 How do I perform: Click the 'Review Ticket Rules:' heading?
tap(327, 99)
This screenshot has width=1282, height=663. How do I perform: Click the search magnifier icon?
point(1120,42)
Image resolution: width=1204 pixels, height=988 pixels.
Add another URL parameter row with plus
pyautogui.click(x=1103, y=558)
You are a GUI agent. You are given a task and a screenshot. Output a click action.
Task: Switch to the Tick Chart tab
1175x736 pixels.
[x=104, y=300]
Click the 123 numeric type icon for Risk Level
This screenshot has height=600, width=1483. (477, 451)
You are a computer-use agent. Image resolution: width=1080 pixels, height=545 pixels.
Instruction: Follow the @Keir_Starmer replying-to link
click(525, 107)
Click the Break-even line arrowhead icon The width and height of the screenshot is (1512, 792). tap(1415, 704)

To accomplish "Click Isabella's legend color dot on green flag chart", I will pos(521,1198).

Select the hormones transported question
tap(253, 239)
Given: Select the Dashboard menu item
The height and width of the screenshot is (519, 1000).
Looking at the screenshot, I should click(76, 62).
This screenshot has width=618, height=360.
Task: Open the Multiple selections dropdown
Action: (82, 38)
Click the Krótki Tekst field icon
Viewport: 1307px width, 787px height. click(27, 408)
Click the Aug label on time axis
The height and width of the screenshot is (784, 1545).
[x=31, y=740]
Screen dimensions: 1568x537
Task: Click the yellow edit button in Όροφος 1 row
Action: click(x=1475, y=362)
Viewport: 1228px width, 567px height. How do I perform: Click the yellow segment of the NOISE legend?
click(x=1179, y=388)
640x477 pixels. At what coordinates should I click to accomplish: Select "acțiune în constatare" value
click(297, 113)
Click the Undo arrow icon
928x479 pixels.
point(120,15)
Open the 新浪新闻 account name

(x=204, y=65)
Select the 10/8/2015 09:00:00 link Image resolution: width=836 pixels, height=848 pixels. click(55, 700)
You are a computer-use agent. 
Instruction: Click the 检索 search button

-=-=-=-=-

▶ WORK ORDER
Exactly as written, return every line of the material.

▶ SOLUTION FOR THIS TASK
 How do I perform: Click the 'Review Ticket Rules:' heading?
tap(327, 99)
This screenshot has width=1282, height=663. How do I perform: Click the search magnifier icon?
point(1120,42)
Image resolution: width=1204 pixels, height=988 pixels.
Add another URL parameter row with plus
pyautogui.click(x=1103, y=558)
You are a GUI agent. You are given a task and a screenshot. Output a click action.
Task: Switch to the Tick Chart tab
1175x736 pixels.
[x=104, y=300]
Click the 123 numeric type icon for Risk Level
This screenshot has height=600, width=1483. (477, 451)
You are a computer-use agent. Image resolution: width=1080 pixels, height=545 pixels.
Instruction: Follow the @Keir_Starmer replying-to link
click(525, 107)
Click the Break-even line arrowhead icon The width and height of the screenshot is (1512, 792). tap(1415, 704)

To accomplish "Click Isabella's legend color dot on green flag chart", I will pos(521,1198).

Select the hormones transported question
tap(253, 239)
Given: Select the Dashboard menu item
The height and width of the screenshot is (519, 1000).
Looking at the screenshot, I should click(76, 62).
This screenshot has width=618, height=360.
Task: Open the Multiple selections dropdown
Action: (82, 38)
Click the Krótki Tekst field icon
Viewport: 1307px width, 787px height. click(27, 408)
Click the Aug label on time axis
The height and width of the screenshot is (784, 1545).
[x=31, y=740]
Screen dimensions: 1568x537
Task: Click the yellow edit button in Όροφος 1 row
Action: click(x=1475, y=362)
Viewport: 1228px width, 567px height. How do I perform: Click the yellow segment of the NOISE legend?
click(x=1179, y=388)
640x477 pixels. At what coordinates should I click to accomplish: Select "acțiune în constatare" value
click(297, 113)
Click the Undo arrow icon
928x479 pixels.
point(120,15)
Open the 新浪新闻 account name

(x=204, y=65)
Select the 10/8/2015 09:00:00 link Image resolution: width=836 pixels, height=848 pixels. click(55, 700)
You are a computer-use agent. 
Instruction: Click the 检索 search button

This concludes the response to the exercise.